Martynas Pumputis martynasp@REDACTED
Wed Oct 30 21:41:32 CET 2013

Having done both approaches (one with "business process as an Erlang
process" and the other "database-centric with bunch of workers"), I
would suggest to answer yourself the following questions:

* is persistence needed? you might want to store either each
incoming/outgoing event or events + state transitions for each process.
The latter is needed, if your transitions have side effects which can't
be reflected by events and in a case of failure your system global state
can't be restored from events.
* do you need fault-tolerance ? Erlangish approach requires you to
ensure that only the one instance is running at given time (hence,
leader election).
* are transitions triggered only by request messages ? if not, then you
will need timers. it comes out of the box with Erlang processes. you
probably just want them to survive process crashes. implementing timers
might be quite painful, if your BP can be handled by any worker residing
on any node and you don't want to send duplicated timer events.
* live process logic (code) upgrade, do you need it or maybe you can
stop the system for doing that ?
* how many running instances do you plan to have at once?
* how many different types of process ? anyway, you will implement your
own generic behaviour.


On 10/29/2013 08:02 PM, Charles Irvine wrote:
> I plan to write a BPM (Workflow) engine in Erlang.

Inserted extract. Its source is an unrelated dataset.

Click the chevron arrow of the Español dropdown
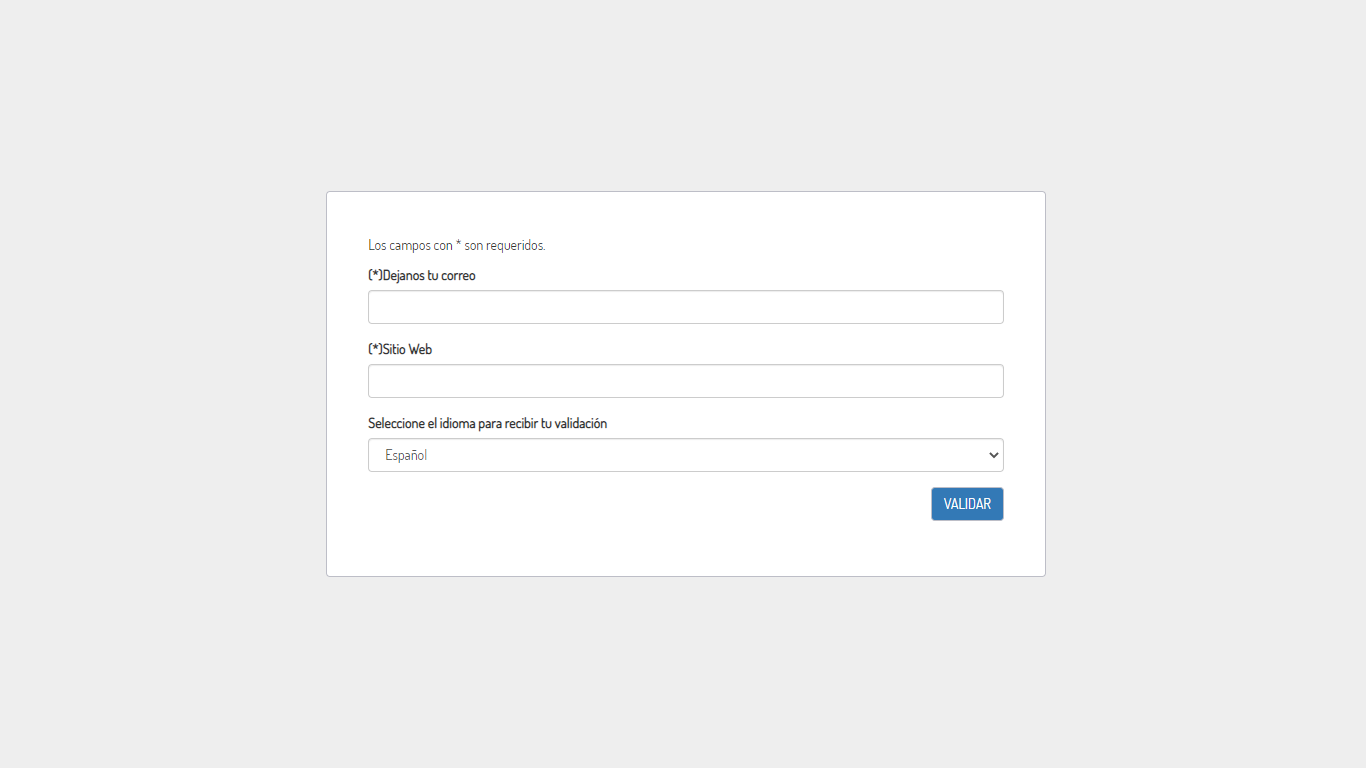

I’m struggling with what the process model ought to be. Suggestions would be greatly appreciated. Here’s the general structure of the system:
> Users construct a process model for an purposeful activity. Let’s say the activity is to fix a software defect. The process model is a set of tasks sequenced to achieve the goal of the process. The process model for fixing a defect would be:
> OpenDefect -> WriteCodeToFixDefect -> DeployFixCodeToTestEnv -> TestFix -> DeployCodeToProd
> A single instance of this flow of task completion I call a workflow instance. There may be a large number of such instances in progress concurrently. The state of a workflow instance is a set of outstanding tasks ready to be performed and what I call a workflow context. A workflow context is a set of informational artifacts accumulated as the workflow progresses.

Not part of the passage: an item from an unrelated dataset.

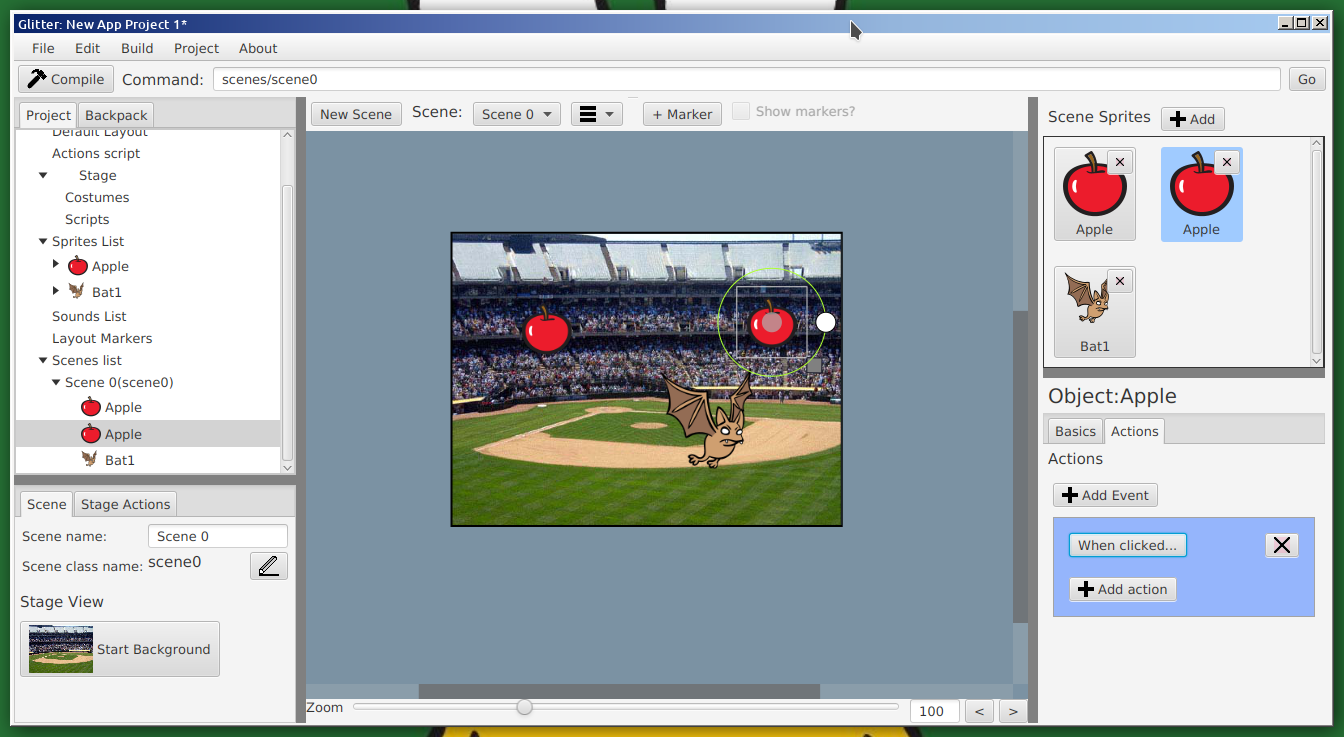Click the Command input field
Viewport: 1344px width, 737px height.
(x=746, y=79)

> For example the state of defect resolution workflow instance might be an instance of the task WriteCodeToFixDefect and the context would be a defect description.

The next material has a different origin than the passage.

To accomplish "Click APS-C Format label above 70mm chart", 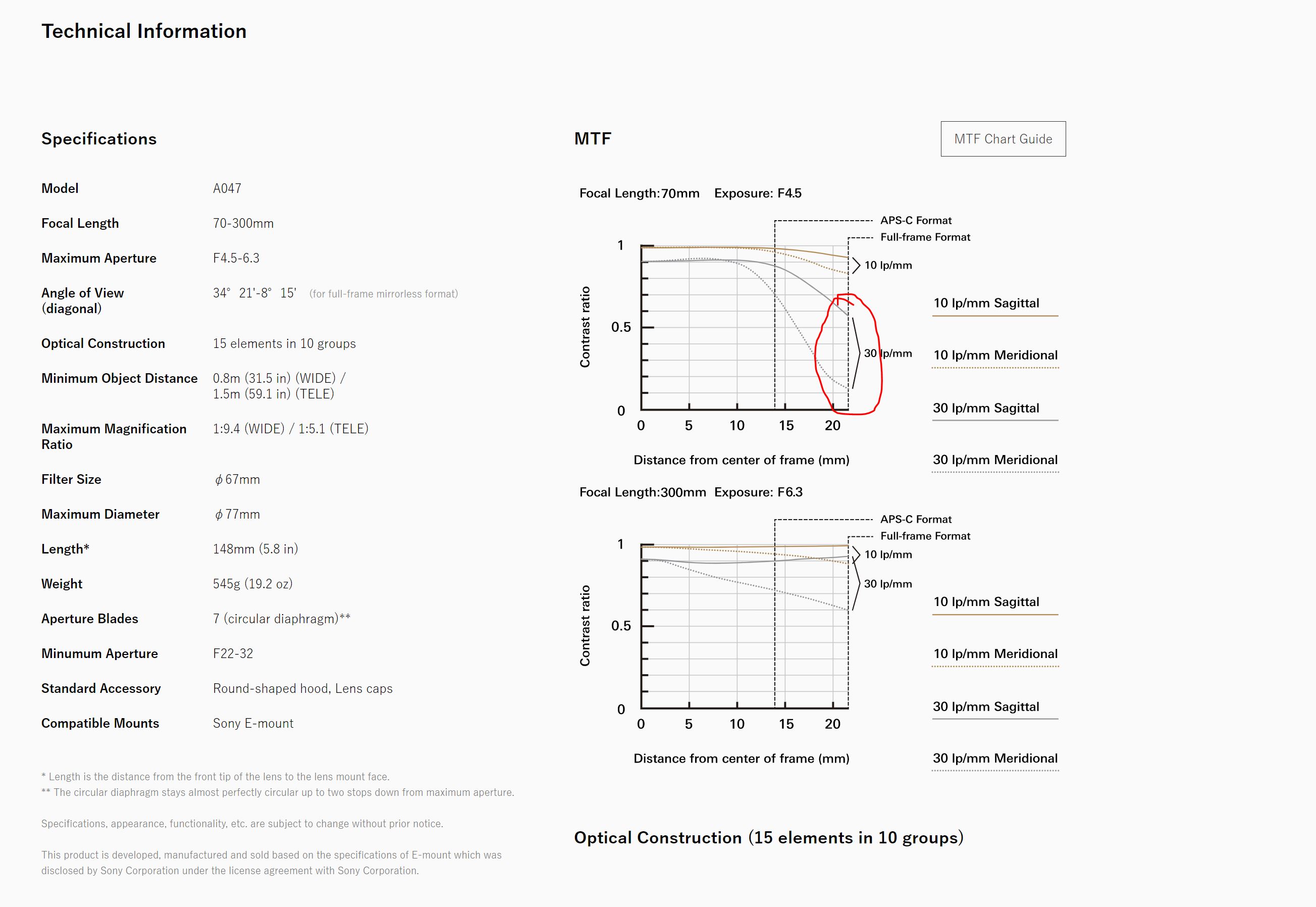I will [916, 221].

> I’ve considered making each such workflow instance a process but I hesitate to do this since a process may have a relatively long lifetime and there might be a long duration between significant events. For example, a defect might not get fixed for weeks or months and a long time could elapse between the time the defect is reported and the time that someone starts working on it.
> A little nudge or two from folks more skilled than me at this would be much appreciated.